藤田氏:高度な専門性が求められる仕事ですが、やはり根本は人だと思うことが多いです。決して割のいい仕事ではないかもしれませんが、大きなやりがいがあるからこそ続けてこられたのだと思います。
(3)市場(クライアント)が求める翻訳者を育てる環境をつくる
室田:メディカル翻訳では英訳の需要が高いという印象があります。特に英訳の多いのはどのような文書ですか。
犬塚氏:英訳の翻訳者は絶対的に不足しています。英訳が発生するのは、海外本社への報告、提携会社との情報共有を目的とした治験関連文書、また投稿用としての論文などです。最近ではグローバル化が加速し、日本語を読めない社員や役員のために、さまざまな情報を翻訳するといった案件も増えています。
藤田氏:私は今のところ和訳のみですが、英訳も勉強しようとASCAが主催したASCA Campというイベントに参加しました。ASCAでは翻訳者育成のためにさまざまな試みをされていますね。
中西氏:ASCA Campは英訳に特化した1泊2日の合宿形式のセミナーで、2014年3月に淡路島で開催し、多くの翻訳者やチェッカーにご参加いただきました。治験や論文、文の生成、ライティングなどのさまざまな分野での英訳スキルをアップできるよう、高い専門性を持つ講師が一堂に会し講義いただきました。参加者の9割から、また参加したいと好評をいただきました。ASCAは翻訳学校を持ち合わせていませんが、翻訳会社として現場のニーズを意識した上で、翻訳者を育てるためのさまざまな企画をしています。
犬塚氏:ASCA 日常の業務の中でも、和訳メインの翻訳者の方たちに幅を広げていただくため、英訳の依頼をさせていただくことがあります。品質管理はASCAでしっかりとバックアップする上で、意欲のある方にチャレンジしていただいています。PMは文書の難易度やボリューム、過去の実績を考慮して翻訳者に依頼していますので、案件をこなしていくうちに、特定分野に強い人材へと成長できるはずです。また、ASCAでは1人のPMがクライアントへのサービスから予算管理や工程管理、品質管理も総合的に担当しています。案件を一貫して担当することで、情報を歪めることなくダイレクトに全作業者へ伝えることが可能になります。
室田:具体的にクライアントはどのようなことを翻訳者に求めているのでしょうか。
犬塚氏:先日、クライアントから、「読み手をもっと意識して翻訳してほしい」と指摘を受けました。依頼された文書を誰が何の目的で読むのかをしっかりと確認し、翻訳者にもそれを理解してもらうことが本当に大事だということを改めて学びました。用語などは基本的に間違っていなければクレームにはほとんどなりません。むしろ重要なのは、エンドユーザーに向けた適切な表現で記述することです。
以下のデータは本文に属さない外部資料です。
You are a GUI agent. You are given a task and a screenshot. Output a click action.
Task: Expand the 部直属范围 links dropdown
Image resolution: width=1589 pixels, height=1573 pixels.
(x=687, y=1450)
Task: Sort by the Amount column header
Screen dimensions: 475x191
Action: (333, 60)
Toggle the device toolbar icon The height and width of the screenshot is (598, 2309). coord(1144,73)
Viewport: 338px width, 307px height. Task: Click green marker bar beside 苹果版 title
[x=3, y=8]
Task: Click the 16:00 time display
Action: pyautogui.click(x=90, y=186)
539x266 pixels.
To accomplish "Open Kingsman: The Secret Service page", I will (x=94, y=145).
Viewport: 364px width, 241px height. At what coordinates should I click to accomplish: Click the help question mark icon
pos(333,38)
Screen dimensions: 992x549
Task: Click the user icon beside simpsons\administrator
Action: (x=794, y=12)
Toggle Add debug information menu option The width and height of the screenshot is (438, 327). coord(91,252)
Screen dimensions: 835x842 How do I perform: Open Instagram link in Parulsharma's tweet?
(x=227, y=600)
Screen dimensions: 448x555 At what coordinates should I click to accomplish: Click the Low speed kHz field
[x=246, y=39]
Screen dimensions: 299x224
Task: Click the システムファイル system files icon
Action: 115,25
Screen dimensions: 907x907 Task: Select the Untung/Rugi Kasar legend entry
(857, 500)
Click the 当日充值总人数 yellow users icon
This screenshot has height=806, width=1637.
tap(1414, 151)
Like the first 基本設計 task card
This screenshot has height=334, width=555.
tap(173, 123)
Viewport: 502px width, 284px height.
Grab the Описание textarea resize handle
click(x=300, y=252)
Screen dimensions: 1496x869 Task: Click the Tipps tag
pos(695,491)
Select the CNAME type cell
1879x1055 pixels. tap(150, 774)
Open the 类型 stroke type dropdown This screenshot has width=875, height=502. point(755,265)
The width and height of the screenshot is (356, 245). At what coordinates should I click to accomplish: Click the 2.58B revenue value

例えば、患者向けの治験の同意説明文書はどちらかと言うと平易で柔らかい文面ですが、医師向けに専門的な用語を多用して翻訳してしまうと、大きな誤りとなります。
室田:翻訳学校の課題に置き換えても、先生に向けて翻訳してしまうことが多いようです。それでは現場では通用しないので、読み手が誰かによって全く違なる訳し分けが必要であることを念頭に置かなければいけないですね。
中西氏:翻訳者には、翻訳した原稿を読むことになるエンドユーザーについてもっと知っていただきたいし、翻訳学校でもこのような現場の事情をもっと教えてほしいと思います。例えば製薬会社の工場や病院のツアーをして、実際にクライアントや患者の声を聞くことができれば貴重な経験になるのではないかと思います。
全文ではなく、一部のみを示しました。